They most likely called this the Pareto Principle. But did you know that the real Pareto Principle has nothing to do with leadership or management? So how has it become part of the leadership and management lexicon?

Vilfredo Pareto was an Italian economist who, in the very early 20th century determined that 80% of the wealth in Italy was distributed among 20% of the population. That’s it – the Pareto Principle.

So how did this change from an economic principle to a management principle? With apologies to the late Paul Harvey, here’s the rest of the story.
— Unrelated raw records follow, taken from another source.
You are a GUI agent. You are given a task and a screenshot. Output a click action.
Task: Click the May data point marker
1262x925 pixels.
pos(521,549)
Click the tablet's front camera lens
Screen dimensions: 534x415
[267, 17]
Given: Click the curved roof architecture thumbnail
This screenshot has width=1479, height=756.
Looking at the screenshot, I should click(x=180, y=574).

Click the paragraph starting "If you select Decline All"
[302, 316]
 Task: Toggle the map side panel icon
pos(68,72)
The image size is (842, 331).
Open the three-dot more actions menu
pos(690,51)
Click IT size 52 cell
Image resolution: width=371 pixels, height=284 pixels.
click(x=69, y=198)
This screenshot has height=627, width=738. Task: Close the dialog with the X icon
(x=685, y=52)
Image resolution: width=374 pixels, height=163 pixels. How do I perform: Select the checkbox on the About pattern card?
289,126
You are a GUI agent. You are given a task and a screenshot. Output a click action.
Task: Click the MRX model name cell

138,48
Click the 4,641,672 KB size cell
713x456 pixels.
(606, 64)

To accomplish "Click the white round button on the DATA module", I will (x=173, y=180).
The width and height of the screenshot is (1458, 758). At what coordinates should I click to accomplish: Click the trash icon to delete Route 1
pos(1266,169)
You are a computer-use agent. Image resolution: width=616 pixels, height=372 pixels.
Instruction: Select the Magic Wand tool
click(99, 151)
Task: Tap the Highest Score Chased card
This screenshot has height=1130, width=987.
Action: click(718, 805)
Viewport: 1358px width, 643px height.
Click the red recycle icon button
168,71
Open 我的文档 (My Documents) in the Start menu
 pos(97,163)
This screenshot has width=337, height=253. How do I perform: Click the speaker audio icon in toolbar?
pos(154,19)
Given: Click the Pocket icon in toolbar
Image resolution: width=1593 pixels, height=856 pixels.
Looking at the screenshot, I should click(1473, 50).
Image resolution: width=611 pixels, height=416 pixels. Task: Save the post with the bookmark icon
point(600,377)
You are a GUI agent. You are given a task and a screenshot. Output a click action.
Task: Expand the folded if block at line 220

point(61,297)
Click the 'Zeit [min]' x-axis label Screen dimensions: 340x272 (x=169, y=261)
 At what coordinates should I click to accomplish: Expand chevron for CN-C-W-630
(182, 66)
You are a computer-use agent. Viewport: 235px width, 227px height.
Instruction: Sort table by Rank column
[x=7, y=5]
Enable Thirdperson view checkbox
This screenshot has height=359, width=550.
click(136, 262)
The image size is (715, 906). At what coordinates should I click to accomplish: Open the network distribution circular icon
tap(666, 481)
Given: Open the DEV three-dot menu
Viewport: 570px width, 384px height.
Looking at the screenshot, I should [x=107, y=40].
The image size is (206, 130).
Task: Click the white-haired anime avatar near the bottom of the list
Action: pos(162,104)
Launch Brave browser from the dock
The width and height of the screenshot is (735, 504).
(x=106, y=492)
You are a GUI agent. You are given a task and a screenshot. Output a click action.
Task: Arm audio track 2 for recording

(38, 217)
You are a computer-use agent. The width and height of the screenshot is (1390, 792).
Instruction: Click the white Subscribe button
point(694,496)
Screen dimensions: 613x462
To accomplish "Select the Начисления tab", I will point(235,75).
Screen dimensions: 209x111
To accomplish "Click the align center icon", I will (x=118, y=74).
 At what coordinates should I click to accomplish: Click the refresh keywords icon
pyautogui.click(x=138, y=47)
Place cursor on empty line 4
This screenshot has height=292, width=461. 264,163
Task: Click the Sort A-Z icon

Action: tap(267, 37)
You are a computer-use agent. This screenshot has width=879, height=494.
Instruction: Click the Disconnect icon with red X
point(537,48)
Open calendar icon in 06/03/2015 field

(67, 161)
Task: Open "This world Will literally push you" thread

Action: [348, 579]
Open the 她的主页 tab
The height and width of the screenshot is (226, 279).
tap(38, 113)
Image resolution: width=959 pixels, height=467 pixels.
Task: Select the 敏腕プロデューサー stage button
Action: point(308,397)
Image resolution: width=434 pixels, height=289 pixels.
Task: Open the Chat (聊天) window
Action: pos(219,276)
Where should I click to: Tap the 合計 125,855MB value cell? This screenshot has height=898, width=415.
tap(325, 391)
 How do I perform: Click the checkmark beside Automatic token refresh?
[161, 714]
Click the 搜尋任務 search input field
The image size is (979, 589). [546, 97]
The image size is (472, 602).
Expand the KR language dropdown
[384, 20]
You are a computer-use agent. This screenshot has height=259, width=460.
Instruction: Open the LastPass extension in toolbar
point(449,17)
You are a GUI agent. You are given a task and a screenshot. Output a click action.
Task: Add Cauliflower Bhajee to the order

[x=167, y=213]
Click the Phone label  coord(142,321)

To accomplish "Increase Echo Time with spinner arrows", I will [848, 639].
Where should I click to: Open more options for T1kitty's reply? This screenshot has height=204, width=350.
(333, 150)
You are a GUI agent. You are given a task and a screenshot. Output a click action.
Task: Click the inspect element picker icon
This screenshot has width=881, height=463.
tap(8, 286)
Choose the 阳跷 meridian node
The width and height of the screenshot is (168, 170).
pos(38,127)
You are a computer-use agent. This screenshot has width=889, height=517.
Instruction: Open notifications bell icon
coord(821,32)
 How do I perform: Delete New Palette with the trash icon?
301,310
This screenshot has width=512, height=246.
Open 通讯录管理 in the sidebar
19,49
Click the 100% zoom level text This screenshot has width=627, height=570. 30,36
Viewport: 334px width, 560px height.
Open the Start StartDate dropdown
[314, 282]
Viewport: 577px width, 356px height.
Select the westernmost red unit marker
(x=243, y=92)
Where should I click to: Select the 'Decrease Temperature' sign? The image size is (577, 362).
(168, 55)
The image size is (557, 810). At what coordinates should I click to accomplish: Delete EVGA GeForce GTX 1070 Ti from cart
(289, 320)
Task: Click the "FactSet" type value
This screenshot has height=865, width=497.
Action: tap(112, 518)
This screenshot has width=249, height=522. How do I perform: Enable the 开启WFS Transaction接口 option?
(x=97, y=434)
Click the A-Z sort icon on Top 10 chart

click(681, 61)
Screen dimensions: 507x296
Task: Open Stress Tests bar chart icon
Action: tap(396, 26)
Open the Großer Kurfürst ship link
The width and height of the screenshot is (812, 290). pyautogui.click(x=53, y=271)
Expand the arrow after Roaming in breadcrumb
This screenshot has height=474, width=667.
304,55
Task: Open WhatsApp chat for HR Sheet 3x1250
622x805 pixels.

Joseph Juran was a statistician who developed much of the methodology for quality and statistical process control and he admits to being the one who brought Pareto to the management world. In studying quality control, Juran found what seemed to be some parallels between his work in quality and Pareto’s work in economics. He called the results of his work the “vital few and the trivial many” and graphically displayed curves of quality losses compared with curves of wealth distribution from Pareto. In his book Juran on Quality by Design, he included the graph with a short caption stating, “Pareto’s principle of unequal distribution applied to distribution of wealth and to distribution of quality losses.” In the subsequent text he elaborated on this comparison and made the necessary distinction between this work in quality and Pareto’s work in economics. Juran was merely making the point that Pareto’s distribution seemed to apply to more than just economics. But enough people only looked at the picture and did not read the text and a misapplication was born which would seemingly live forever.

So, Pareto referred to wealth distribution. Juran referred to quality losses. But why has this come to be so accepted as a management principle applied to, well, everything?

Because it sounds good, and it seems to apply, at least in general terms, to many situations outside the narrow boundaries of early 20th century Italian economics. Pareto’s Principle provides an easy, if not entirely accurate depiction that leaders tend to spend the most time dealing with a few issues. Or, that a few team members tend to produce the most results.

And now you know.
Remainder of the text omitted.